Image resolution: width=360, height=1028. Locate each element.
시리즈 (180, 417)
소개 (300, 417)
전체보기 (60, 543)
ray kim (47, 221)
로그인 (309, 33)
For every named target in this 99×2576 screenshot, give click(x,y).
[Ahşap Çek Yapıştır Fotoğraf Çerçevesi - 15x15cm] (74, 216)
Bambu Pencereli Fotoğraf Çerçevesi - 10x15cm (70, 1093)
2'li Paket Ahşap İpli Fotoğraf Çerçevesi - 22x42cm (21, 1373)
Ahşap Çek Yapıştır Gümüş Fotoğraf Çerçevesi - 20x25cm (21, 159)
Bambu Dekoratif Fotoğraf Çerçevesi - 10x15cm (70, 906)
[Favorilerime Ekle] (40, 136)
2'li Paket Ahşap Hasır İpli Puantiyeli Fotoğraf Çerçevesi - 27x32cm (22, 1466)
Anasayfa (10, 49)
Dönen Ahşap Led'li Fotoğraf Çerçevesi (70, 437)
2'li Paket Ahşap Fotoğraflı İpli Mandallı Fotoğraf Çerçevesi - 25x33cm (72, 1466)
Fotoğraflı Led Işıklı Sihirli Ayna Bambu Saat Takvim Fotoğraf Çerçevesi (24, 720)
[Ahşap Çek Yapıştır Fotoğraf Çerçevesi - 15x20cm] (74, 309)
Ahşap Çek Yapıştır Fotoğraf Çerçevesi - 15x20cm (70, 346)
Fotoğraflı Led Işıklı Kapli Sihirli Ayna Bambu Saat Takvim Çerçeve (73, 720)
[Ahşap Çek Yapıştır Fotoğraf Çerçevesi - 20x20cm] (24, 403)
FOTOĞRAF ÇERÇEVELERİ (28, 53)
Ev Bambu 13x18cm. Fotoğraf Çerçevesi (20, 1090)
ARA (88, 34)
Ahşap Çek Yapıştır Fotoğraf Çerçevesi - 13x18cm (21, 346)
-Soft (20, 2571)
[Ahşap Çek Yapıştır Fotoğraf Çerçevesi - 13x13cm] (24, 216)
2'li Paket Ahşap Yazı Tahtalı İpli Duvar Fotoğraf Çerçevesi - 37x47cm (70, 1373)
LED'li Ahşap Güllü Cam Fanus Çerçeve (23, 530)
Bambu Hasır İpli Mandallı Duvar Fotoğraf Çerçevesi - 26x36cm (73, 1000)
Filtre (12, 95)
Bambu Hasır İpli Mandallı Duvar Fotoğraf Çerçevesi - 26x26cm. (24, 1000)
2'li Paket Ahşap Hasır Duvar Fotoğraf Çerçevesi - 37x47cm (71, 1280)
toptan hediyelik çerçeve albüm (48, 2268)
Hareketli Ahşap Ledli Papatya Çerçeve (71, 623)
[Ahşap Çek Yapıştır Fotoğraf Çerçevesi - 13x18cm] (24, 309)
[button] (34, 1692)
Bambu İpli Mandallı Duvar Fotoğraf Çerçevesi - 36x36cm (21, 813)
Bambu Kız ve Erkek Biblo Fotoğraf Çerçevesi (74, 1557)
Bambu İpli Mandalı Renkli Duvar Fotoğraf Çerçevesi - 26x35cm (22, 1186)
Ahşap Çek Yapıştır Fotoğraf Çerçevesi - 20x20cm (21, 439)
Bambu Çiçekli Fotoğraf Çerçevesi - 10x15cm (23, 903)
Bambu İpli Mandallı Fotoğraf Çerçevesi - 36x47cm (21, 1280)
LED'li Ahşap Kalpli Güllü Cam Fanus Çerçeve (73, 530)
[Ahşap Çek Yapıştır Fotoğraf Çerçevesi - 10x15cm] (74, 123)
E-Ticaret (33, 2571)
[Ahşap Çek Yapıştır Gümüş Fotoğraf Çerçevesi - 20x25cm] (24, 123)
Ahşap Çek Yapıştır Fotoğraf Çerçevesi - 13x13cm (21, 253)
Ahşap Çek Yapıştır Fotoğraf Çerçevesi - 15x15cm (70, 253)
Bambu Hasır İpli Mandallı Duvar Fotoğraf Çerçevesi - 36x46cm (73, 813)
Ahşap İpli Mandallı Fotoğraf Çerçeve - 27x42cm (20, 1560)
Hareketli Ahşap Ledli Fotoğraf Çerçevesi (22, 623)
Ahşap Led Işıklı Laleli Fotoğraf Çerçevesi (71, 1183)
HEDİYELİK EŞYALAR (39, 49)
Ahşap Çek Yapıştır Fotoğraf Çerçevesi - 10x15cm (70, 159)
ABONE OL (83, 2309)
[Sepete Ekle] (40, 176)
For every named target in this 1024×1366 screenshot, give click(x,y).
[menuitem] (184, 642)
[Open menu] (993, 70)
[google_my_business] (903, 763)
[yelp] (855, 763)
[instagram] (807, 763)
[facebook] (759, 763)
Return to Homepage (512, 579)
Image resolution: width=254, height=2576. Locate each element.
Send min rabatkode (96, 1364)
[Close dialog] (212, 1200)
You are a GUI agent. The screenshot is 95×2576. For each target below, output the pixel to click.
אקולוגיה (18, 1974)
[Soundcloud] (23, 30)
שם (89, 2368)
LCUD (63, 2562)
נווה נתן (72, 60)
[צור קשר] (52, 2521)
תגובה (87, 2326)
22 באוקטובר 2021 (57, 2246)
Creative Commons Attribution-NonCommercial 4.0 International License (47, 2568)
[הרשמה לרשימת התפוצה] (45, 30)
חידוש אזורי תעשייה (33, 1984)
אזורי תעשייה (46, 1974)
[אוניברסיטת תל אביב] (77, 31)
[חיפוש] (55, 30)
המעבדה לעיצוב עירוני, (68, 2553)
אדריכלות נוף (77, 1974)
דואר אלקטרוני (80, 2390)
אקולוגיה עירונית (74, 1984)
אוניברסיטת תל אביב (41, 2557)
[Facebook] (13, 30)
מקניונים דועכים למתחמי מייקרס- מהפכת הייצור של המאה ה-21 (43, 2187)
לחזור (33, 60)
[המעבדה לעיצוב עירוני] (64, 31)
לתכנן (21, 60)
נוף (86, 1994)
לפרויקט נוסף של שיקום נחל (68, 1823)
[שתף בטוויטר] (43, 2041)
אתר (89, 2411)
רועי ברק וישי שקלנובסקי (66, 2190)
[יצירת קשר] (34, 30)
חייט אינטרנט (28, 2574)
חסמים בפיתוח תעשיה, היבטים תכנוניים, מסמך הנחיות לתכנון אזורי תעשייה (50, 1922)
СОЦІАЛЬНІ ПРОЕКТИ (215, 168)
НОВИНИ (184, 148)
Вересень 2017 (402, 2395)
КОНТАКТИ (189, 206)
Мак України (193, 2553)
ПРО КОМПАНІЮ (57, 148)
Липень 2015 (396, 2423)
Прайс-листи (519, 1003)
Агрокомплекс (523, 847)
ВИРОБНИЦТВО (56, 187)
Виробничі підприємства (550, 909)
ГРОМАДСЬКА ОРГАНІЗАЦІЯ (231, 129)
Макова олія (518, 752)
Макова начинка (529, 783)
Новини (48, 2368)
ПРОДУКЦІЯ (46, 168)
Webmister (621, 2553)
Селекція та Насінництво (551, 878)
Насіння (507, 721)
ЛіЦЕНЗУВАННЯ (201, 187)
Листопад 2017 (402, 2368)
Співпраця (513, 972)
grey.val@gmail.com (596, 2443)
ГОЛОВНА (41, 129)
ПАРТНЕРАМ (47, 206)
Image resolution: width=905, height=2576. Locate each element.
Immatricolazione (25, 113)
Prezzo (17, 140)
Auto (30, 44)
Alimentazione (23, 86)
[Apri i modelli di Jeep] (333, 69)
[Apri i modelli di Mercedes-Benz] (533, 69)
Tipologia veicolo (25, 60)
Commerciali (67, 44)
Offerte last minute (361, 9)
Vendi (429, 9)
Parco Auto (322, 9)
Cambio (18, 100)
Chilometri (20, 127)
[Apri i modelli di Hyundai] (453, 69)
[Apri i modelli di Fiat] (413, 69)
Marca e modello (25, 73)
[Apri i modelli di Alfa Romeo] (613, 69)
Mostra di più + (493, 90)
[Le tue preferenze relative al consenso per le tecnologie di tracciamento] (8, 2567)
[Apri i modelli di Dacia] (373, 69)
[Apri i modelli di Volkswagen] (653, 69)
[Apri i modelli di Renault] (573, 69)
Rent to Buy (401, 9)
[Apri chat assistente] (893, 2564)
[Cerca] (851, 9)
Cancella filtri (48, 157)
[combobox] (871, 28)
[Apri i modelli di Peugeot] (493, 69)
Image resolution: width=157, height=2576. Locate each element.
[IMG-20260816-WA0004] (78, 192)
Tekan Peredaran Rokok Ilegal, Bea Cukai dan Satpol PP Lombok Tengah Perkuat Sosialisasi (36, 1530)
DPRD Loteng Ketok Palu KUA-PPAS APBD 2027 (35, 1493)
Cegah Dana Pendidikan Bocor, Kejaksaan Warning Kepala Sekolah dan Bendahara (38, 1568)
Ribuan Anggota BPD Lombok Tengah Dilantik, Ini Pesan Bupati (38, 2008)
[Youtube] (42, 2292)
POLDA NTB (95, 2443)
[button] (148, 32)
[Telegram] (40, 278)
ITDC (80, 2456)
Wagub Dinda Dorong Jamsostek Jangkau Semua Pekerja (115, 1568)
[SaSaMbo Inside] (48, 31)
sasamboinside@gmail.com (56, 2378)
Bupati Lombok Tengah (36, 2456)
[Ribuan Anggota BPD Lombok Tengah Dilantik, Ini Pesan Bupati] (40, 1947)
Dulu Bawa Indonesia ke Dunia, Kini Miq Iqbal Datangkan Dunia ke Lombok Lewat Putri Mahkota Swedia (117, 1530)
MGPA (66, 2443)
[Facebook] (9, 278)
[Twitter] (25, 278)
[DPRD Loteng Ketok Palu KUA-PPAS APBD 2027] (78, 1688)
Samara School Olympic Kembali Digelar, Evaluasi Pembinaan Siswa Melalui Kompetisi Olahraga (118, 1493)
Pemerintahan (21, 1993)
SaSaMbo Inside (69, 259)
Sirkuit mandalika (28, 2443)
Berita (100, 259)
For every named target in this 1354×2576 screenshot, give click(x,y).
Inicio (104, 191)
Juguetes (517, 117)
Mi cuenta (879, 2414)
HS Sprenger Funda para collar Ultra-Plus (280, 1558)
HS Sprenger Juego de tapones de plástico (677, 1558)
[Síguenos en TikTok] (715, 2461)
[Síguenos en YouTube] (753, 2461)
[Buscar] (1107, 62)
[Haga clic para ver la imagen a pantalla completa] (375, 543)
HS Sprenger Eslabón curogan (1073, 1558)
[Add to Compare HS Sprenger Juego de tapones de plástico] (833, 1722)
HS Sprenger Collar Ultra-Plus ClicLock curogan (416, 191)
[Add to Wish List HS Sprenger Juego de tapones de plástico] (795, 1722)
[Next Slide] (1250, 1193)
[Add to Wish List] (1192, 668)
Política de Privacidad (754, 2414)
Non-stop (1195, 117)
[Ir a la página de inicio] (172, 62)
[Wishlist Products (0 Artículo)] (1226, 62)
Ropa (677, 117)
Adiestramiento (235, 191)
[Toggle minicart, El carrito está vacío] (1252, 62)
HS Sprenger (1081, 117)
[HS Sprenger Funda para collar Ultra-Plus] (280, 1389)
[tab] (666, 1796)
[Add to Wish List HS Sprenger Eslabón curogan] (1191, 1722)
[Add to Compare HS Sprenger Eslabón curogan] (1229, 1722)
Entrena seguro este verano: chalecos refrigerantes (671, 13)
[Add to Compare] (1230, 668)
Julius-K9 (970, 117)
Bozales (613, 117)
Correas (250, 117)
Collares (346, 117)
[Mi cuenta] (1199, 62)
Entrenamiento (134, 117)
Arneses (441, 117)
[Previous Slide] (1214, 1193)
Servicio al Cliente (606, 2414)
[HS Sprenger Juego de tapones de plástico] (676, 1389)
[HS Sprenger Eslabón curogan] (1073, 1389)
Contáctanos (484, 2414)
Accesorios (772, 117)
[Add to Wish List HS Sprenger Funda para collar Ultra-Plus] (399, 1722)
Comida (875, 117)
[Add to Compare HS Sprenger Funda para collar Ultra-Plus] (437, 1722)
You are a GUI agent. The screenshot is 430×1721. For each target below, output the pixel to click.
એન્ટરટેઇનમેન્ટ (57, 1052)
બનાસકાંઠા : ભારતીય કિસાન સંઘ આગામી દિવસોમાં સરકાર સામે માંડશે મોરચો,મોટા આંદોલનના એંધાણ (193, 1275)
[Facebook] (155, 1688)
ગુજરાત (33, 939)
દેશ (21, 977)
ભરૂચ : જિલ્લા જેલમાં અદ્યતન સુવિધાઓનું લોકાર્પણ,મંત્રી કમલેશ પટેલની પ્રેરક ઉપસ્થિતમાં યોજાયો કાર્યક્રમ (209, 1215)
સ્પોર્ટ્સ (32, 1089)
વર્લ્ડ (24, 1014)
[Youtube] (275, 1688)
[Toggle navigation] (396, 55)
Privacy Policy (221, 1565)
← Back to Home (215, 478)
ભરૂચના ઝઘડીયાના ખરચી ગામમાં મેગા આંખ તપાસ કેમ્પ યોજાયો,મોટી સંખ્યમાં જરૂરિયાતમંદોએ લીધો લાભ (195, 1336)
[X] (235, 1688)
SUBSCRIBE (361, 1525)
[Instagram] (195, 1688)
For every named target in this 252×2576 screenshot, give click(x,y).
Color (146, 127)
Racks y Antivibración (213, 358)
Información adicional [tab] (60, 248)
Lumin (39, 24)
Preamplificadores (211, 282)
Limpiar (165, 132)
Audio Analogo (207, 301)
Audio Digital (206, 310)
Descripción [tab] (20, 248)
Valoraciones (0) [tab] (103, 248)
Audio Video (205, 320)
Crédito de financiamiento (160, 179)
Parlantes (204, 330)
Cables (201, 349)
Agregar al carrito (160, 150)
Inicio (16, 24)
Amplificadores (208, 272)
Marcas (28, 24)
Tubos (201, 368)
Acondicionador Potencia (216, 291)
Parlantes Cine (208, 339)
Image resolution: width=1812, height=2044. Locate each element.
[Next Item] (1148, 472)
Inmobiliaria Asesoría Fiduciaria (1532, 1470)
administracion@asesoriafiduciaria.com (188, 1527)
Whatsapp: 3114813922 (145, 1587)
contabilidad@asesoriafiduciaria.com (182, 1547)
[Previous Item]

- The problem -
Considering only the records above, state the number of lines that include the word "Güllü", with nothing added.

- Your solution -
2